Risulta cioè evidente come la norma si occupa di (cioè ha di mira) un aspetto differente, cioè la presenza o meno degli operatori consentendo che essi non siano in loco quando gli apparecchi siano omologati o approvati per il funzionamento completamente automatico, mentre non ha incidenza quanto al regime probatorio (del resto, la debita omologazione viene ribadita anche nell'art. 25 comma a) della legge 121/2010, come giustamente osservato dalla Cassazione).
Orbene, nel caso di specie è pacifico che -trattandosi di autovelox mobile apposto in giornate specifiche- gli operatori fossero presenti (e lo ammette pure l'Ente in primo grado, a pagina 3 della costituzione ove scrive che l'auto “è transitata davanti all'autovettura di servizio ferma nella piazzola di sosta e davanti ai due operatori posizionati fuori dalla stessa”), di tal che le norme pure evocate dal pagina 11 di 12 difensore dell' non vengono in rilievo (non avendo alcuna rilevanza accertare -peraltro Parte_1
al di fuori di quanto sollecitato in primo grado- se vi fosse approvazione per il funzionamento completamente automatico).
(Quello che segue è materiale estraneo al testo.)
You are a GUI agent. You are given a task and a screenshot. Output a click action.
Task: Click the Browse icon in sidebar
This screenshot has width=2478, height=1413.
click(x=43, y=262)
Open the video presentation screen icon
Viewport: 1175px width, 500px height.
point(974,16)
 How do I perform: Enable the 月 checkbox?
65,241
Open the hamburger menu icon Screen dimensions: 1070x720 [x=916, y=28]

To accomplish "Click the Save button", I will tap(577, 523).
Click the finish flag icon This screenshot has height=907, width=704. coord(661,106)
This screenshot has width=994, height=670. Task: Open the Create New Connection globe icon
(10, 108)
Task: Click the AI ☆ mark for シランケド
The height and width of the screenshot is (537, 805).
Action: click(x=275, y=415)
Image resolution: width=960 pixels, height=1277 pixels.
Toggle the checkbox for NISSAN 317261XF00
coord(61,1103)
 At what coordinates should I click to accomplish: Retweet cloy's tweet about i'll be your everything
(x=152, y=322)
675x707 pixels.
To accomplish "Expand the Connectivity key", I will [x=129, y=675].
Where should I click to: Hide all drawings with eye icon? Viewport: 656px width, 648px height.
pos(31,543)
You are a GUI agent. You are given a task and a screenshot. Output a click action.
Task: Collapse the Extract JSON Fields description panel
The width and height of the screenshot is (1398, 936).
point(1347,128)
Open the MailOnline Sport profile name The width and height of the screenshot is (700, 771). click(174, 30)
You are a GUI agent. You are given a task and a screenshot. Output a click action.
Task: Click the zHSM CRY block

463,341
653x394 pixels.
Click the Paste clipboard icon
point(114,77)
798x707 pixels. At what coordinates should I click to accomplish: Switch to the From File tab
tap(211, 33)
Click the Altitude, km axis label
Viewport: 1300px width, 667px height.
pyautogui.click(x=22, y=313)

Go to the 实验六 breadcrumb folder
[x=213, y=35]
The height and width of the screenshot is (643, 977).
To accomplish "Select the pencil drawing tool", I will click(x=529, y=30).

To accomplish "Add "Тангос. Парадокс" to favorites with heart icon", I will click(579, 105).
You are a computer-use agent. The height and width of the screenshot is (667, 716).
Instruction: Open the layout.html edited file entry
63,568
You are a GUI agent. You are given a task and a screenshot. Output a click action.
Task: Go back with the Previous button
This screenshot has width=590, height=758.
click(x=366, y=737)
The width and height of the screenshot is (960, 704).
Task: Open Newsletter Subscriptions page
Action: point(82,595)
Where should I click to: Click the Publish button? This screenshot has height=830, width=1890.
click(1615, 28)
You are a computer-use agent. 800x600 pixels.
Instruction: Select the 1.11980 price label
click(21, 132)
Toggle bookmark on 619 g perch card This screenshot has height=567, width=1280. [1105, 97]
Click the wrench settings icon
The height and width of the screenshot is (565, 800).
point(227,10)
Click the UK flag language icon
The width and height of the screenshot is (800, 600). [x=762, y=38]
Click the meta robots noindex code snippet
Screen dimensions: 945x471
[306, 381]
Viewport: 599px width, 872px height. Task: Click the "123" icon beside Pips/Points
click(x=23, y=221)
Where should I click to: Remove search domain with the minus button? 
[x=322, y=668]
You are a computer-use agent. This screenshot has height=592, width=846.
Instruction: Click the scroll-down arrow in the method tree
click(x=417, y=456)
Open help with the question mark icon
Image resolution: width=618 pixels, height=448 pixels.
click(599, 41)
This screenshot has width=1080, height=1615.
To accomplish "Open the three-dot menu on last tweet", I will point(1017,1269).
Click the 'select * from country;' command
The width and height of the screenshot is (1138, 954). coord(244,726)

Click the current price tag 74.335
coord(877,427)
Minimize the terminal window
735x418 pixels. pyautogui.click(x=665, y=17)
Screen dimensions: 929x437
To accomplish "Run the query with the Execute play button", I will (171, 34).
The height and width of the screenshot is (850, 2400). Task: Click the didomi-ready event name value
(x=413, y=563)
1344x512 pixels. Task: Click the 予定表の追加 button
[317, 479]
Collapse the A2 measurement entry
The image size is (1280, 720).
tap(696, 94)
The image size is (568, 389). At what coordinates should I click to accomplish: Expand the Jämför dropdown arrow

Peraltro, ad abundantiam, questo Giudice non può non notare che il decreto di approvazione del telelaser usato in concreto -prodotto con le note conclusive in primo grado- indica “non risulta effettuata la verifica del corretto abbinamento del laser con la telecamera” e ribadisce che servono prescrizioni da adottare per gli operatori quanto all'uso del laser, dal che si trae che non v'è funzionamento completamente automatico dello strumento.
Di conseguenza, il Tribunale, dovendo applicare in primis la legge (a norma dell'art. 101 Cost), non può discostarsi dalle sopra citate pronunce.
Applicando le coordinate ermeneutiche di cui sopra al caso di specie, mancando la prova dell'omologazione dello strumento di rilevamento e quindi la certezza della violazione del limite di velocità, è pertanto evidente che il verbale di contestazione va annullato, così confermando la decisione di primo grado con diversa motivazione.
La fondatezza di uno dei motivi d'appello da parte dell'Ente ed anche di uno dei motivi riproposti da parte dell'originario opponente odierno appellato (mancata prova della omologazione dell'autovelox) nonché l'esistenza di una giurisprudenza di legittimità intervenuta in corso di causa, dopo la proposizione dell'appello giustificano la compensazione delle spese di lite, già compensate in primo grado, anche nel presente giudizio.
P.Q.M.
Il Tribunale di Macerata, definitivamente pronunciando nel giudizio in grado di appello, disattesa ogni diversa istanza, eccezione e deduzione, così provvede:
- In accoglimento di uno dei motivi d'appello, riesaminata l'originaria contestazione riproposta da parte appellata quanto all'assenza di prova dell'omologazione dell'autovelox usato, conferma la sentenza impugnata con diversa motivazione
- Dichiara integralmente compensate tra le parti le spese del presente grado di giudizio.